Published in:
01-08-2015 | Medical Ophthalmology
Plasma levels of amyloid beta and other proinflammatory mediators in patients with age-related macular degeneration
Authors:
Robyn Guymer, Tania Cipriani, Kay D. Rittenhouse, Lyndell Lim, Liubov D. Robman, Wenlin Li, Wenlian Wang, Shibing Deng, Poulabi Banerjee
Published in:
Graefe's Archive for Clinical and Experimental Ophthalmology
|
Issue 8/2015
Login to get access
Abstract
Purpose
To investigate the plasma levels of amyloid beta (Aβ) and select inflammatory mediators in patients with various stages of AMD compared to that of age-matched controls, and discern a relationship to disease severity.
Methods
Plasma samples were obtained from AMD subjects at various stages of disease—early (drusen only), geographic atrophy (GA), neovascular AMD (CNV)—and from controls of similar age without AMD. Samples were analyzed using a commercially available ELISA kit (sixteen cytokines) or LC/MS/MS (Aβ isotypes).
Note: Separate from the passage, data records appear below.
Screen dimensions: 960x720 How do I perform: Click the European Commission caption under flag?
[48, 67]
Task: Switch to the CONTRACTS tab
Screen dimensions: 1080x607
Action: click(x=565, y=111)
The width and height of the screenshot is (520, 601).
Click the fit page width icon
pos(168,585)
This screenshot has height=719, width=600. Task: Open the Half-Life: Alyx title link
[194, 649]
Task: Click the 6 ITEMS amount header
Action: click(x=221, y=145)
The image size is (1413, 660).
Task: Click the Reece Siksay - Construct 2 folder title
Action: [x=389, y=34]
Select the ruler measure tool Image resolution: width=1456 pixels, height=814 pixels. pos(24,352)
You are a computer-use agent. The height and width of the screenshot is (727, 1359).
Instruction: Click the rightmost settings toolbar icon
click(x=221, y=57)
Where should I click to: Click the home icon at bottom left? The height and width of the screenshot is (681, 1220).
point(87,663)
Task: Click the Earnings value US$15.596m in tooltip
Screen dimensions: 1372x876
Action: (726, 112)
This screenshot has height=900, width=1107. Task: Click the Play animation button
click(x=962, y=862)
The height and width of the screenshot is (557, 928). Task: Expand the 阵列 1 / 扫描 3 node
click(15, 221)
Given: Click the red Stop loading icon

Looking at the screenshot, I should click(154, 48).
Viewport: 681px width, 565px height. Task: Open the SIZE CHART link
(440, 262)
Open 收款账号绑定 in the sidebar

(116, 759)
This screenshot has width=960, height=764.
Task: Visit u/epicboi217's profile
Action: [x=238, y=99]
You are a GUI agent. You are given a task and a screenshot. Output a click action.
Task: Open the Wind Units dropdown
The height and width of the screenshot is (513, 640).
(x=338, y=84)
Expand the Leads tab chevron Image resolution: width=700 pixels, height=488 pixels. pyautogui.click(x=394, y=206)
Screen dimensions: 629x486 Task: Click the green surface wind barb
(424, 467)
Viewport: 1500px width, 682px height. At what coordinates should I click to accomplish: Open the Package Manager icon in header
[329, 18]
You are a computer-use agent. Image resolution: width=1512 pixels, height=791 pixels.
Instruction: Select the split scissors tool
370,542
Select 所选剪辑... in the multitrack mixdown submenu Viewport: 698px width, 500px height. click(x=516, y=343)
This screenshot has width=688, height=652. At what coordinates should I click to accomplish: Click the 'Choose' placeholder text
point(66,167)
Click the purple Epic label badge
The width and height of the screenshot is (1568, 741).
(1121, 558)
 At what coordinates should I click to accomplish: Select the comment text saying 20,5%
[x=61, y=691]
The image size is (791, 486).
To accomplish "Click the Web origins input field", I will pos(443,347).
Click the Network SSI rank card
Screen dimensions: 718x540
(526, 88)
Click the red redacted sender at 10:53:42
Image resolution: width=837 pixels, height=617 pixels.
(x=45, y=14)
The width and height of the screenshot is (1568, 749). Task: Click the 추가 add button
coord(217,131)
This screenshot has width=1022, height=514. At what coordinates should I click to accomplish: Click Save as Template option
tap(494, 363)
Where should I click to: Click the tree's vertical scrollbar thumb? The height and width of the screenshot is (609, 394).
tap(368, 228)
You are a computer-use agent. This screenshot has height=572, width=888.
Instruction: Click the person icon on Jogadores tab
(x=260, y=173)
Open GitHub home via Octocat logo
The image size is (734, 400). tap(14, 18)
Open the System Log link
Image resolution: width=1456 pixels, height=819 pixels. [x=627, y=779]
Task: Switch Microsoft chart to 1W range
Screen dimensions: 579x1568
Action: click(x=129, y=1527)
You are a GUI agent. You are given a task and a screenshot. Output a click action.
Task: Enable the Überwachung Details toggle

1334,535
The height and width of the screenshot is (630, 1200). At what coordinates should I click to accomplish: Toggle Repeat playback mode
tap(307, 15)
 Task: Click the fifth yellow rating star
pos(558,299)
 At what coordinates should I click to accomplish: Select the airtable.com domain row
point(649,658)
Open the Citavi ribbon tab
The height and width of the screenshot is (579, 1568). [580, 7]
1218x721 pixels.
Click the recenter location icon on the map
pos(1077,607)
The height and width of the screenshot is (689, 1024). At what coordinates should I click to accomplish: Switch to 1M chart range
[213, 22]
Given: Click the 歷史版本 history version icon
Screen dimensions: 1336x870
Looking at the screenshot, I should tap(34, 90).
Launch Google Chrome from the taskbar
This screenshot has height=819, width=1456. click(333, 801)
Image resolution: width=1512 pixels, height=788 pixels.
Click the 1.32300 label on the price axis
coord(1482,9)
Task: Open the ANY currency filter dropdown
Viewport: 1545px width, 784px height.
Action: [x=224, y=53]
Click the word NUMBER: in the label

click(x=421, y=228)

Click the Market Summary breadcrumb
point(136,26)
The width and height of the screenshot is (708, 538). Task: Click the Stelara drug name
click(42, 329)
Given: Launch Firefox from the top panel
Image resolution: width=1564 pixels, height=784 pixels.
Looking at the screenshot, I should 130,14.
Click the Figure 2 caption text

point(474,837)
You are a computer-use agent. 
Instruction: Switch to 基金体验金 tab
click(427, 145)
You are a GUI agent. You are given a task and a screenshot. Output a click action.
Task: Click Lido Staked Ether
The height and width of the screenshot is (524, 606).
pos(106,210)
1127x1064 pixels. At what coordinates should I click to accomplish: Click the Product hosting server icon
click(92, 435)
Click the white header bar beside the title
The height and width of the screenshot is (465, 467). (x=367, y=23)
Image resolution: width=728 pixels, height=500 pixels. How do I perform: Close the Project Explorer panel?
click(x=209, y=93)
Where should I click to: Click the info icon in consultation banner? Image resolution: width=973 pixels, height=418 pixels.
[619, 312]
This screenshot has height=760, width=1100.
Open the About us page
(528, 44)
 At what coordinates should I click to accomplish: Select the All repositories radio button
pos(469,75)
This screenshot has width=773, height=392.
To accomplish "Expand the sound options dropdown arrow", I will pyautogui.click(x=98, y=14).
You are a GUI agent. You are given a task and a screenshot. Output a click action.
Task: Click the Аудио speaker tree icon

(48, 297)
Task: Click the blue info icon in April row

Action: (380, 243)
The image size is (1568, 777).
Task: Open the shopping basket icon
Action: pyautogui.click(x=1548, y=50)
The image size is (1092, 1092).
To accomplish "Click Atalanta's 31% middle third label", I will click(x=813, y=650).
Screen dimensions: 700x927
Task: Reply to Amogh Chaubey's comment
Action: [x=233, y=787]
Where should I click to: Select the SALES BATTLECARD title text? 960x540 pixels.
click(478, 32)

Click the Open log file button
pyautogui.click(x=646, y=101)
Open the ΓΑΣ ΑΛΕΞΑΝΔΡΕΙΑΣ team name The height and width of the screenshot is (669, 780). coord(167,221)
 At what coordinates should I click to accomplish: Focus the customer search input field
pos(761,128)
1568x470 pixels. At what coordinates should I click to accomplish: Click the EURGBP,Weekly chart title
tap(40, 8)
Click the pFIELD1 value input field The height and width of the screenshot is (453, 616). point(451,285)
Descriptive statistics were compiled on all analytes. Analysis of covariance (ANCOVA) was conducted to compare each analyte across AMD groups while adjusting for sex and age of the patients, and in comparison to the control group. Receiver operating characteristics plots were generated for the strongest predictor variables.
Results
Levels of alternative spliced CC3 proteins were significantly different between controls and CNV groups (p < 0.05), with median levels almost twice higher in CNV than in controls. There was an increasing trend for plasma levels of Αβ isotypes across AMD progressive stages (p values ranged from 0.052 to 0.0012) (ANCOVA). When adjusted for multiple comparisons analysis, plasma Aβ 1–42 levels, and its ratio with Aβ 1–40 were the most significantly associated with late AMD stages. Consistently with the ANCOVA results for Αβ isotypes, the ROC curve showed a moderate prediction (AUC = - ~ 0.78) of AMD vs control using the Aβ 1−42 isotype.
Conclusion
Plasma Aβ 1–42 may have utility as a systemic biomarker for AMD.